Hook-and-loop-like joints have been widely used in many engineering applications and even observed in nature. The demand for computational models to predict the behavior of fasteners is increasing as they will be key for reducing design process time and manufacturing costs. Here, we develop a bottom-up two-scale modeling strategy, which enables us to capture the mechanical performance of a hook-and-loop fastener at both micro- and macroscales. In particular, we employ a two-scale homogenization approach capable of predicting the mechanical behavior of the hook-and-loop fastener. The model starts with a micromechanical model of a hook-and-loop fastener which considers the detailed geometry of the individual building blocks of the hook-and-loop fastener and their statistical geometrical variability through a so-called Representative Hook and Loop Element (RHLE) computational domain. The second scale considers the homogenization of the micromechanical model into a Detachment Process Zone (DPZ) which reveals an emerging length scale. The resulting effective traction-separation law concept is then employed at the macroscale with a Double Cantilever Beam (DCB) test using a macroscale model, which is then validated with experiments. The results suggest that the two-scale model strategy is able to predict the mechanical behavior of hook-and-loop fastener and to capture the main deformation and dissipative mechanisms at the relevant length scales.

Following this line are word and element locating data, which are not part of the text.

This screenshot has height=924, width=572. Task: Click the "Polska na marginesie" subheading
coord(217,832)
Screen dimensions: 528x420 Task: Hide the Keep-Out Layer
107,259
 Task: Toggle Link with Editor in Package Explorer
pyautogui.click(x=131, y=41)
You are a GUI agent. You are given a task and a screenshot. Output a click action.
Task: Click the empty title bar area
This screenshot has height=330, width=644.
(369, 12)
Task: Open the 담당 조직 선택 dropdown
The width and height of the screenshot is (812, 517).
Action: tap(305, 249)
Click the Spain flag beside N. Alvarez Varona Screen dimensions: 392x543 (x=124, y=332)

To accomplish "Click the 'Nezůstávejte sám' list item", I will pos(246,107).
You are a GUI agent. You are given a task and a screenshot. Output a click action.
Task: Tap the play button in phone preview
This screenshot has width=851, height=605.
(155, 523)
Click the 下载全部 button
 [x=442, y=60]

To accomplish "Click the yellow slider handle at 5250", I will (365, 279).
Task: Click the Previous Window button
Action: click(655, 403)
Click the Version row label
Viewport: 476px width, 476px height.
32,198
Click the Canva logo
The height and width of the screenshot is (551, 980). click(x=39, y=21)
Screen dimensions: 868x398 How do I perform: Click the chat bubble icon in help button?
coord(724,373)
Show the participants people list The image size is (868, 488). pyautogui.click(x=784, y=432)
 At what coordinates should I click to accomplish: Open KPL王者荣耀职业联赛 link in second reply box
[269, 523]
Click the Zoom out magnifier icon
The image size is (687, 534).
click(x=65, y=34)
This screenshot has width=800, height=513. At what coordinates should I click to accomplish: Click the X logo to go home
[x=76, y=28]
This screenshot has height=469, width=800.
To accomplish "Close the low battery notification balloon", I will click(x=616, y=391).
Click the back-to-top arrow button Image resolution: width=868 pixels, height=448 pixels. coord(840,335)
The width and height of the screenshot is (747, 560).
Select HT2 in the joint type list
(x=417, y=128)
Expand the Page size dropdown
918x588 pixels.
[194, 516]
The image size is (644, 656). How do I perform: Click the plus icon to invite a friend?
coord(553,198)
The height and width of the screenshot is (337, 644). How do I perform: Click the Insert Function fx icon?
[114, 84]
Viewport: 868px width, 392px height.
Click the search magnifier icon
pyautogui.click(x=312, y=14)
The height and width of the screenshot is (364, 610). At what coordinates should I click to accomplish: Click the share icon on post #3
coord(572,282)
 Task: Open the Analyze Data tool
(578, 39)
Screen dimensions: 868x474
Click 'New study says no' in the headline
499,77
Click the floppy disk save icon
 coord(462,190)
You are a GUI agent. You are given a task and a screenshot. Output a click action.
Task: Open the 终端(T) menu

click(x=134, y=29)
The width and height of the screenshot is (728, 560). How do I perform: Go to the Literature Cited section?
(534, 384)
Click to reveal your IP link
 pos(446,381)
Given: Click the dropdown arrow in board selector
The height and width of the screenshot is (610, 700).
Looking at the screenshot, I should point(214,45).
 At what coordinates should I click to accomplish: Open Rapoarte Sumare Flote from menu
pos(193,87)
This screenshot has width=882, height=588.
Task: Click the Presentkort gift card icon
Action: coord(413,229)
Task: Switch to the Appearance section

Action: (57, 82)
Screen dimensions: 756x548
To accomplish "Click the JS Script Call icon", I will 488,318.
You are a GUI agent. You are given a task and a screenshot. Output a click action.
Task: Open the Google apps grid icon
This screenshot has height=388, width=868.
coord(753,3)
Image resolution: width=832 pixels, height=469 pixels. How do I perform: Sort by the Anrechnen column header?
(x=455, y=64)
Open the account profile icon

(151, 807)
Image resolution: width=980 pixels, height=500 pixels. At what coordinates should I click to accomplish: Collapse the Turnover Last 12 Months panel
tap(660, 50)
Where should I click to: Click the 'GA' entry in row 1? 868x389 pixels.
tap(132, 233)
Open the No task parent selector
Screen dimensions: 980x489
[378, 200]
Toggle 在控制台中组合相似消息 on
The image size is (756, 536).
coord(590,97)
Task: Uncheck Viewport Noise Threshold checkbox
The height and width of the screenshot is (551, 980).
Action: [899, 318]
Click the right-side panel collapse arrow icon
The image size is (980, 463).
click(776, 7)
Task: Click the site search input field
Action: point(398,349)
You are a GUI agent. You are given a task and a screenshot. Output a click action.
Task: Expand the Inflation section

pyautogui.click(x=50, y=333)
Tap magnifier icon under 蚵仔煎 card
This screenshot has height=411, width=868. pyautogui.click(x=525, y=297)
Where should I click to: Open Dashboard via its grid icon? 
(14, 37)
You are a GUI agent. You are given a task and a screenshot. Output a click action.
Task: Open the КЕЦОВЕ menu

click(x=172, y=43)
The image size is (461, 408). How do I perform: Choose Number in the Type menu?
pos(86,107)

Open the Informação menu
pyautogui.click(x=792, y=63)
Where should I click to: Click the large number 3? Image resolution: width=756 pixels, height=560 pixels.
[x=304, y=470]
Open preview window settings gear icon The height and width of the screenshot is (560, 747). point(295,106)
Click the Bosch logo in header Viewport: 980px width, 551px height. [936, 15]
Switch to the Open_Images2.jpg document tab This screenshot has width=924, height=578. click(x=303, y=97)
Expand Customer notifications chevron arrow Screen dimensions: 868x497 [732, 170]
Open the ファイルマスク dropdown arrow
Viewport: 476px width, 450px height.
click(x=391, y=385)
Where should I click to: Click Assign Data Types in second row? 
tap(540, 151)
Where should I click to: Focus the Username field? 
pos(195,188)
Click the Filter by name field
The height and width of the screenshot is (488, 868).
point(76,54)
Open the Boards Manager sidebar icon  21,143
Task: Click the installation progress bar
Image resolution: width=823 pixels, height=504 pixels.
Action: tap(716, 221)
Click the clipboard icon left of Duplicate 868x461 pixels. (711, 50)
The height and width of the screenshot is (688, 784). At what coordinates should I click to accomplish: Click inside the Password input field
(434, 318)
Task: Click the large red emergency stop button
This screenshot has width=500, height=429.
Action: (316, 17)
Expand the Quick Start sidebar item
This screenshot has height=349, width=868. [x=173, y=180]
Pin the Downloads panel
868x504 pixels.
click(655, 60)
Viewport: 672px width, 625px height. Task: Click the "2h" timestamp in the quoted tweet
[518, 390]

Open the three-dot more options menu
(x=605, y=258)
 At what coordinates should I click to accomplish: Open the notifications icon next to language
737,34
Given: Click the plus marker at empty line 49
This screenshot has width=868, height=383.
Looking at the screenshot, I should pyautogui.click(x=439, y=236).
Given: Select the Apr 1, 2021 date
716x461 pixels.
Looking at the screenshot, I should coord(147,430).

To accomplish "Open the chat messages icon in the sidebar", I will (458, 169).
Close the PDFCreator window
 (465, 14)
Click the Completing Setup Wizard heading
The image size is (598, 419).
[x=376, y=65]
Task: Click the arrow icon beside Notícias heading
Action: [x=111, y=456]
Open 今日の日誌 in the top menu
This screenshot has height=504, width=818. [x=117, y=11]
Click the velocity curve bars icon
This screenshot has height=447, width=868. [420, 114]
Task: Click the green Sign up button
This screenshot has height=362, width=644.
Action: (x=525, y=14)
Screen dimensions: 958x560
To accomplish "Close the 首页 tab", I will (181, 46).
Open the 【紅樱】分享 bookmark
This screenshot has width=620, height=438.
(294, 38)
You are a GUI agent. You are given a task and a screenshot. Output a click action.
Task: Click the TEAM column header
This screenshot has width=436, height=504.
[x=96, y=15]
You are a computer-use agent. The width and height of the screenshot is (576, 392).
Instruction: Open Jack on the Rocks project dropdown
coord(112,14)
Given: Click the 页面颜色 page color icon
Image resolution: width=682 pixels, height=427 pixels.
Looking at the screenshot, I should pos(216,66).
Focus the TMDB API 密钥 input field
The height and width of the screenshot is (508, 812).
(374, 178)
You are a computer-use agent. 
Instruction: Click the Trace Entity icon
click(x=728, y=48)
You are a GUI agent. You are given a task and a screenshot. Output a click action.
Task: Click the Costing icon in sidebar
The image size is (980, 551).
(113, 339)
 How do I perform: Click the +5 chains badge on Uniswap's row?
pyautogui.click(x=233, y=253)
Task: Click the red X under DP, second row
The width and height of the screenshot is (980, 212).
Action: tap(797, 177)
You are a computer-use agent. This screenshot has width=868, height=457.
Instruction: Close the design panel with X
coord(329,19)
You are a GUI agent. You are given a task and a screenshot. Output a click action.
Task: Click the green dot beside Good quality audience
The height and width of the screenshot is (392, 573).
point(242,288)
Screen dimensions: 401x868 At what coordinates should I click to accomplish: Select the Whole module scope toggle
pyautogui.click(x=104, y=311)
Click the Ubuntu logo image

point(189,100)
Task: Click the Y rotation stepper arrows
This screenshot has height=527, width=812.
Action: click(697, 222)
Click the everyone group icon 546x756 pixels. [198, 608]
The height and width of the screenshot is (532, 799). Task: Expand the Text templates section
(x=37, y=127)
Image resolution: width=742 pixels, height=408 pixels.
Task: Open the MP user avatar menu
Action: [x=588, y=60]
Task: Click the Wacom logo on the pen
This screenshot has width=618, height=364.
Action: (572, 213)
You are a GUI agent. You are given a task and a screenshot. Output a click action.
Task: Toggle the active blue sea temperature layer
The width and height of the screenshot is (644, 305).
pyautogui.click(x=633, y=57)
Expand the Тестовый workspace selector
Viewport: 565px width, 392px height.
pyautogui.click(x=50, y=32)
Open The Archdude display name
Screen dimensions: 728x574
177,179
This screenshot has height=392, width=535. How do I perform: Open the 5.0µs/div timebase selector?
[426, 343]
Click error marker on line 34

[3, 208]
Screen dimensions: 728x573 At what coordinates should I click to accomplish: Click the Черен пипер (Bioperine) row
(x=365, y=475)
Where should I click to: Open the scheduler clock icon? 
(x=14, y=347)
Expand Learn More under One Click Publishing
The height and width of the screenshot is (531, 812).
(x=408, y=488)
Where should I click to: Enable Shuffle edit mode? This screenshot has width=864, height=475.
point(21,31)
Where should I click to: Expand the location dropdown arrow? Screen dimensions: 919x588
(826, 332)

钩环状接头已广泛应用于许多工程应用中，甚至在自然界中也观察到。对预测紧固件行为的计算模型的需求正在增加，因为它们将成为减少设计过程时间和制造成本的关键。在这里，我们开发了一种自下而上的双尺度建模策略，这使我们能够在微观和宏观尺度上捕捉钩环紧固件的机械性能。特别是，我们采用了能够预测钩环紧固件机械性能的两尺度均质化方法。该模型从钩环紧固件的微机械模型开始，该模型考虑了钩环紧固件各个构件的详细几何形状及其通过所谓的代表性钩环元件 (RHLE) 的统计几何可变性) 计算域。第二个尺度考虑将微机械模型均匀化为分离过程区 (DPZ)，这揭示了一个新兴的长度尺度。然后使用宏观模型通过双悬臂梁 (DCB) 测试在宏观尺度上采用由此产生的有效牵引分离定律概念，然后通过实验对其进行验证。